INSTRUCTIONS FOR THE TASK: Repeat exactly, and only, the lines below starting at the line that contains "Task: Go to previous map view arrow" and ending at the line that contains "You are a computer-use agent. The", inclusive of both.

GIVEN ENTRIES:
● ● ● ●

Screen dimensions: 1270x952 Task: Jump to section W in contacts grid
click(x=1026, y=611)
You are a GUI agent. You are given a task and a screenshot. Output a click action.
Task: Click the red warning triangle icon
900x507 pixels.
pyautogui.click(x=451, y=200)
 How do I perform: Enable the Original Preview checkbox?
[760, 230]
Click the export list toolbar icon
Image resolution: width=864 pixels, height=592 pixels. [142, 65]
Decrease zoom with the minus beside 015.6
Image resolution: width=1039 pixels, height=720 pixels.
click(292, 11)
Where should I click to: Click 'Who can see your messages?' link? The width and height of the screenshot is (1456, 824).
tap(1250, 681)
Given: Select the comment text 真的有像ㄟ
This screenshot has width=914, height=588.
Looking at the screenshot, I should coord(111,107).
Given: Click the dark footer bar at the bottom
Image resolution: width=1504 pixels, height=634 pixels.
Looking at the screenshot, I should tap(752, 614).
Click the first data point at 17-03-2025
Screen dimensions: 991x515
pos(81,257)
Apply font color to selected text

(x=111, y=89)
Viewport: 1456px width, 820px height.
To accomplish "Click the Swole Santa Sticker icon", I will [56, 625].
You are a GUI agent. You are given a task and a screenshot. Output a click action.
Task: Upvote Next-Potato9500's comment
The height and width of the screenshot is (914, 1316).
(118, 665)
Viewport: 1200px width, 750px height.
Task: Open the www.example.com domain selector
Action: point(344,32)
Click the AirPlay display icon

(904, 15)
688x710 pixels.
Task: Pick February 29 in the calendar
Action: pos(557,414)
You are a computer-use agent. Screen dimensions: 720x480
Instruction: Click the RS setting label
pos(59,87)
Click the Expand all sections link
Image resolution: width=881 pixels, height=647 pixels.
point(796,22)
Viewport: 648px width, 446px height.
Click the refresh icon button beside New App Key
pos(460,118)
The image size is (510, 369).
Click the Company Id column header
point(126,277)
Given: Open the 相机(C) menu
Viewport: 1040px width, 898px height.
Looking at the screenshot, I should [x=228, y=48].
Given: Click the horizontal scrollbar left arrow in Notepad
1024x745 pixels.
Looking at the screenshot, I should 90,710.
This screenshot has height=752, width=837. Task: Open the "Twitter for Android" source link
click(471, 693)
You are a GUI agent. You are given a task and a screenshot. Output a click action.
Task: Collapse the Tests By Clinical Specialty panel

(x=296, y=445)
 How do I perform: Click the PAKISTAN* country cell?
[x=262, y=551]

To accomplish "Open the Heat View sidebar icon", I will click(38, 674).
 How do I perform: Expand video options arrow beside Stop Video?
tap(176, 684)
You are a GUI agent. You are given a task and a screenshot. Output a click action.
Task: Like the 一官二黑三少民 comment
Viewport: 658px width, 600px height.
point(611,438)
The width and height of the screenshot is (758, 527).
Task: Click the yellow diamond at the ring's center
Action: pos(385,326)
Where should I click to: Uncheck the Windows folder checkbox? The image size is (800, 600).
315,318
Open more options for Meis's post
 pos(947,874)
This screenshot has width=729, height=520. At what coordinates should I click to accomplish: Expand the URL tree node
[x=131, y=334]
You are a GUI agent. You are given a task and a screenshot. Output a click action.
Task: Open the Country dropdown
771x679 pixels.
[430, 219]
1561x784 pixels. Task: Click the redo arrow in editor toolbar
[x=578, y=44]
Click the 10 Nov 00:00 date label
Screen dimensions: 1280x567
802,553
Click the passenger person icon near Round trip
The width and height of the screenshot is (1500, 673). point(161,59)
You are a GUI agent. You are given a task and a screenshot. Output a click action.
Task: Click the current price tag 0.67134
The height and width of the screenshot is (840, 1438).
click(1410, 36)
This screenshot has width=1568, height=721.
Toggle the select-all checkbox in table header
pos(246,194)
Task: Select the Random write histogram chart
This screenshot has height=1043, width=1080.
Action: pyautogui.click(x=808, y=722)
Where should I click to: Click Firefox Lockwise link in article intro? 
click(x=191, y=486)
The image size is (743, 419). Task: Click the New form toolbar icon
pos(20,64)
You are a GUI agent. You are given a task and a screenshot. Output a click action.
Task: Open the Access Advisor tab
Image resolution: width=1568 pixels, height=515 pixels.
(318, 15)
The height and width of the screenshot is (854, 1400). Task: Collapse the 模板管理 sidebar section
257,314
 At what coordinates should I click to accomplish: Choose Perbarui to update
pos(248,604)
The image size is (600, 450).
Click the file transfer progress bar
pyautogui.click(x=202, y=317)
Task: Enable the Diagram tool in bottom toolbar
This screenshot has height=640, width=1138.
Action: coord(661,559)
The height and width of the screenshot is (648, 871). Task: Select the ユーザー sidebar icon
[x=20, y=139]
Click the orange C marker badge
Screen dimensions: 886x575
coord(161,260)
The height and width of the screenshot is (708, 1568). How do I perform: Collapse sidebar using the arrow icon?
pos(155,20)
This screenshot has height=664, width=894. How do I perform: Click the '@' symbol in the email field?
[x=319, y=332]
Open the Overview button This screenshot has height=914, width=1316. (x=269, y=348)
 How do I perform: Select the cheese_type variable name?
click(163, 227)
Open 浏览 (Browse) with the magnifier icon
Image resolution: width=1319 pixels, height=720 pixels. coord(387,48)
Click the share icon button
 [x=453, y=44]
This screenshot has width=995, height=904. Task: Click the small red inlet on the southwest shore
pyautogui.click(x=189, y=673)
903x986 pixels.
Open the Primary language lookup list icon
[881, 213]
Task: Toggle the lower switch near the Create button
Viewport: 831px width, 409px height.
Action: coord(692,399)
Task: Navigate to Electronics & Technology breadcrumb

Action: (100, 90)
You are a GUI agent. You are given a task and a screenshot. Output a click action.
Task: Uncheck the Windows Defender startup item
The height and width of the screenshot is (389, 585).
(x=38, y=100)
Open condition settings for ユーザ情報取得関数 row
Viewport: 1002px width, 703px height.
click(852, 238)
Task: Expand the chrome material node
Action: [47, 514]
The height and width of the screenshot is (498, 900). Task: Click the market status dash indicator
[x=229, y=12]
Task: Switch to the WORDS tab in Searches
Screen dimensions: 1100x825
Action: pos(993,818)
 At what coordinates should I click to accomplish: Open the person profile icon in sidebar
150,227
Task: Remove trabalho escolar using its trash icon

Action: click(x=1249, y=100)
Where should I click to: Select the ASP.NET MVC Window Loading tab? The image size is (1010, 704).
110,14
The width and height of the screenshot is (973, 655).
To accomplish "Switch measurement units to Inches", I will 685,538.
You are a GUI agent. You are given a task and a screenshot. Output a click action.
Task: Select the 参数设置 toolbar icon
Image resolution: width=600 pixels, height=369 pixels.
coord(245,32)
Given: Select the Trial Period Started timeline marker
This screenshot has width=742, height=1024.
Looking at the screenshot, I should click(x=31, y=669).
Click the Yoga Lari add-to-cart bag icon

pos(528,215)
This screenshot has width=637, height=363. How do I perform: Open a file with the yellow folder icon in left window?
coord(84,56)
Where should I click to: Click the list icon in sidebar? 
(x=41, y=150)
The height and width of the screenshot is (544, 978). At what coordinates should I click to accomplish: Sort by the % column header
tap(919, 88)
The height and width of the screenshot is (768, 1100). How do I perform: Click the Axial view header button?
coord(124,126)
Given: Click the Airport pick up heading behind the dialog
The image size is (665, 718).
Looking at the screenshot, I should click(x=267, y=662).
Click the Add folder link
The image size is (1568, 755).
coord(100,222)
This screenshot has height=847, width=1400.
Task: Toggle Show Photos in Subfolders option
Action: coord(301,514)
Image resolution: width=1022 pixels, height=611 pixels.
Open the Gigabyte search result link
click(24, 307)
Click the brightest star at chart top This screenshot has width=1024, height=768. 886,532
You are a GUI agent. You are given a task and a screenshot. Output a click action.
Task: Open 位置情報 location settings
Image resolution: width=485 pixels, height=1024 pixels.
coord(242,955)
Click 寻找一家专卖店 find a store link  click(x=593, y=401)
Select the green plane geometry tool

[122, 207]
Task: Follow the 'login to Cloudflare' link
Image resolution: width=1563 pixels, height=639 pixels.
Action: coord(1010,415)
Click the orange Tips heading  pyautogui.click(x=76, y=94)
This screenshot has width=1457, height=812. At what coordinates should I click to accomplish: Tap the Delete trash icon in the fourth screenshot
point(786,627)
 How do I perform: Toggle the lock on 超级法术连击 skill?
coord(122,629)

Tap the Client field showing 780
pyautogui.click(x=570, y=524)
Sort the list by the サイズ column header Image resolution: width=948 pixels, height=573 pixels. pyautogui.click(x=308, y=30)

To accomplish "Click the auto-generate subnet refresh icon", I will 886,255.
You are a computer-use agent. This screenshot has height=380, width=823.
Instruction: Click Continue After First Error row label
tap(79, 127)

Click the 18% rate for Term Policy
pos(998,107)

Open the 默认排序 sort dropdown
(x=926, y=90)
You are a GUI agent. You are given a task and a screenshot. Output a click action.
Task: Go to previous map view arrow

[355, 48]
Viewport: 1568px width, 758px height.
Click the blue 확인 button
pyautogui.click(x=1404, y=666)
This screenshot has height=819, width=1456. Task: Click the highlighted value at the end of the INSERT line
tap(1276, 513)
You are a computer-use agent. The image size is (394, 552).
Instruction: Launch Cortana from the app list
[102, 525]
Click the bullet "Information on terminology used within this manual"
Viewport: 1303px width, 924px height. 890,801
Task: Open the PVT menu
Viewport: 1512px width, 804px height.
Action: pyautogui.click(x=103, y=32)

● ● ● ●

YOUR SOLUTION:
Task: Go to previous map view arrow

[355, 48]
Viewport: 1568px width, 758px height.
Click the blue 확인 button
pyautogui.click(x=1404, y=666)
This screenshot has height=819, width=1456. Task: Click the highlighted value at the end of the INSERT line
tap(1276, 513)
You are a computer-use agent. The image size is (394, 552).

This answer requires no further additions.